The Royal family’s official website went down after being targeted in a cyber attack for which Russian hackers have claimed responsibility.
It is understood that the website was down for about an hour and a half on Sunday morning but that no access to the site, systems or content was gained.
Russian hacker group Killnet took responsibility for the denial of service (DoS) attack, which is when sites are disrupted because they are bombarded and overloaded with superfluous traffic.
The pro-Kremlin group has become known for DoS cyber campaigns against countries supporting Ukraine, particularly NATO countries.
The Royal family’s website was up and running again by midday but had earlier displayed an “error” message to anyone attempting to access it.
DoS attacks differ from hacking in that the people targeting the website do not actually gain access or control of the site.
Buckingham Palace insiders suggested that it was impossible to know at this stage who was responsible for the attack.
The royal website showed an error message
However, KillMilk, the leader of Russian hacking group Killnet, claimed responsibility for the attack on social networking site Telegram.
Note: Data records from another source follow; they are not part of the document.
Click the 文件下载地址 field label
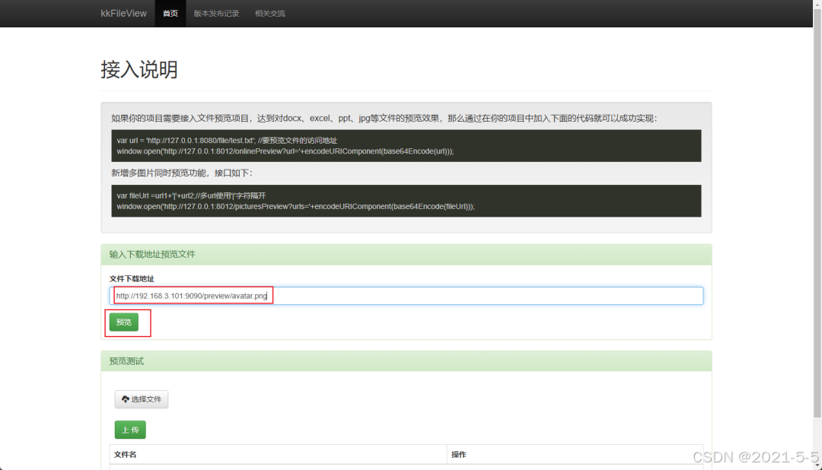[134, 278]
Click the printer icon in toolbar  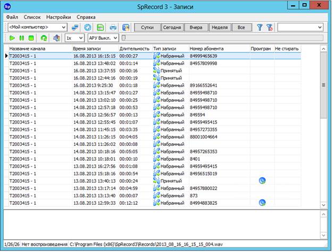pos(113,27)
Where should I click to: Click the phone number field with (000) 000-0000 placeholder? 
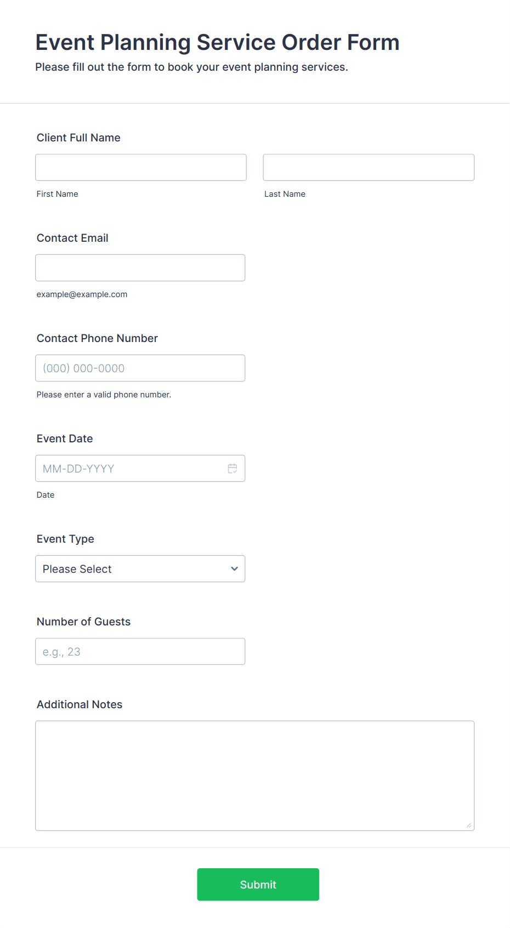[140, 368]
Last year the group was named in a joint warning about cyberattacks on critical infrastructure from the “Five Eyes” alliance, made up of intelligence agencies in the UK, US, Australia, Canada and New Zealand.
It said there was an increased threat from “Russian state-sponsored and Russian aligned cybercrime” in the wake of the invasion of Ukraine and it noted that Killnet had already claimed responsibility for a distributed denial of service (DDoS) attack on an airport in Connecticut in the US.
A separate report from the US department of health said that the group has made threats against public health organisations, including in the UK.
In May last year, after one of their members was arrested for an attack on Romanian Government websites, the group threatened to target ventilators in British hospitals unless he was released.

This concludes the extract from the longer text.